Chairman of Zinox Group, Leo Stan Ekeh has called on Nigerian lawyers to re-invent in line with current technological realities or face the threat of losing relevance in the practice of the legal profession in Nigeria
Ekeh gave the advice at the 2016 annual general conference of the Nigerian Bar Association (NBA), which held in Port Harcourt, Rivers State last week.
While delivering a paper titled: Lawyer and Wealth Creation in the 21st Century Powered by Technology”, Ekeh challenged members of the bar association to wake up to the strong and compelling circumstances necessitating changes in the legal market place and forcing it out of its protective covering.
Noting that the legal profession is one that is averse to change, Ekeh disclosed that the survival of any sector, profession or business organisation is directly dependent on its ability to innovate and align itself with the present digital revolution.
“In our present society, technology has permeated almost all sectors, industries and several human undertakings. Many sectors have been overtaken by the internet, mobile phone apps and people’s ability to find free information as against situations they used to pay for. Any organisation or sector that refuses to innovate and embrace new technological realities will eventually die.”
Ekeh, who posited that the 21st century is a century for only those who want to be successful, noted that one can alter his destiny and remain a global success. According to him, this is a century of knowledge and style. The Zinox Chairman further affirmed that the revolutions in the field of ICT puts a lot of pressures on the legal profession which makes it imperative for the contemporary lawyer to re-tool in order to remain relevant in the scheme of things.
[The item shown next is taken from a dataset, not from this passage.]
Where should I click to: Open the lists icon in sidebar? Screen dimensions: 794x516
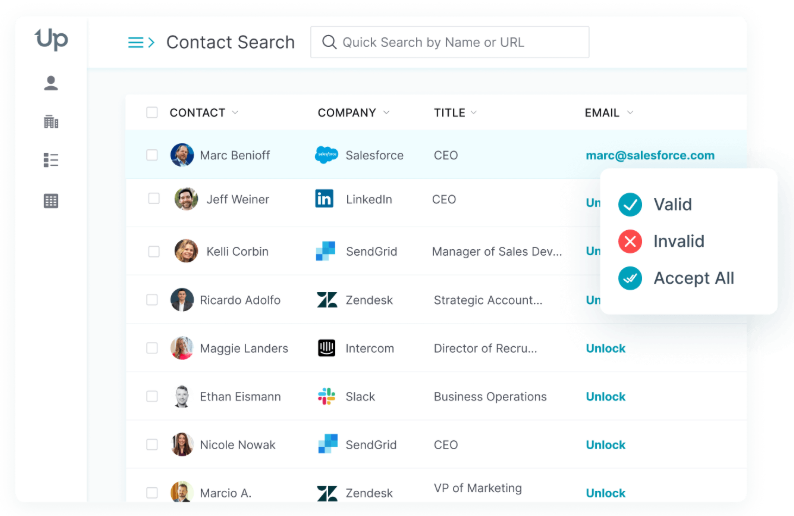point(51,160)
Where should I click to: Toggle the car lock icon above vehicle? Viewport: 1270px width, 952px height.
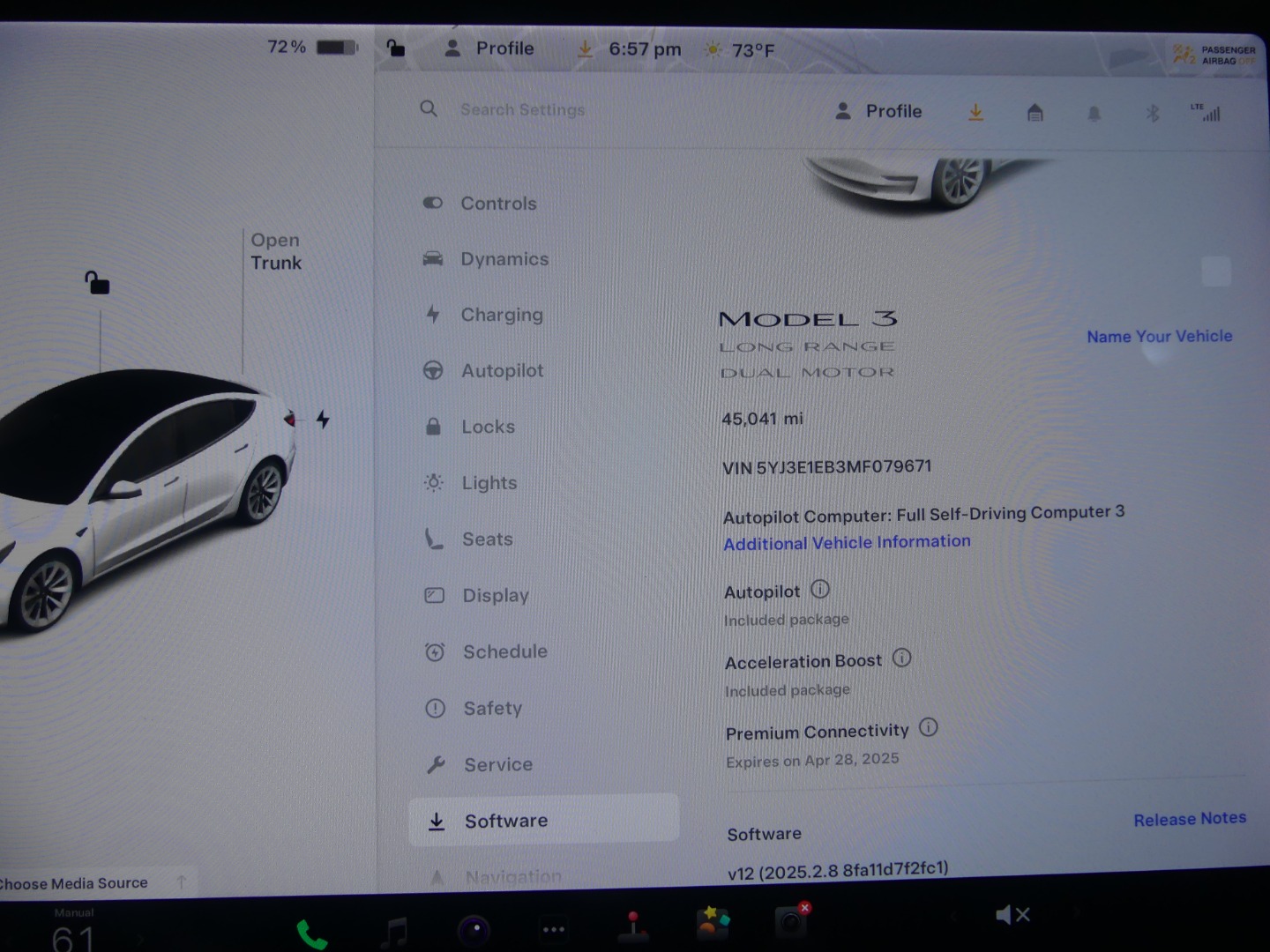coord(97,283)
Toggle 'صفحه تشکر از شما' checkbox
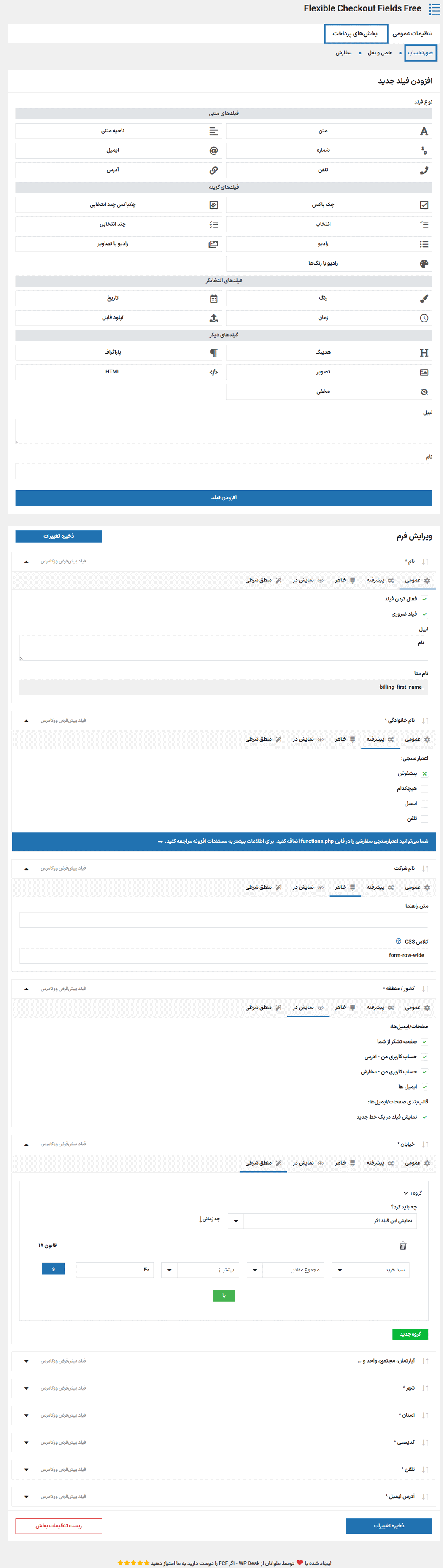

“The law profession must embrace this change and properly align itself to the benefit maximally from the present digital revolution. In this 21st century, a lawyer’s wealth shall be determined by the application of digital technology to his work. It is either the lawyer reinvents himself to the technological realities of the 21st century and its impact on service delivery to clients or the lawyer would eventually disappear from the radar of the legal profession,” said.
He explained that the law profession has been something of a protected industry spared from some of the general business realities applicable to almost all other industries. Lawyers occupy a unique place with monopoly of access to legal knowledge, and no real competition. For instance, the relationship with the client is controlled by the law firm which decides almost entirely by itself how the services are to be delivered, and dictating the costs, pricing, and strategic direction.
He said lawyers who do not want to innovate and appears comfortable with the status quo, failed to realise that his earnings can greatly be increased by innovation and technology which invariably would cause a disruption of the status quo in the legal marketplace.
According to Ekeh, today’s lawyers stand a better chance of building new and sustainable wealth, only if they upgrade their knowledge and leverage on the numerous opportunities available through technology.
He urged lawyers to explore innovative business approach to legal practice, which is increasingly being embraced by discreet but very successful clients.
In addition, the Zinox boss disclosed other areas such as set-up of virtual/digital law libraries, cloud-computing, e-form and drafting templates, digital law reporting, e-conferencing, as well as networking and the use of social media, which could help the lawyer lend further technological refinements to the practice of the profession.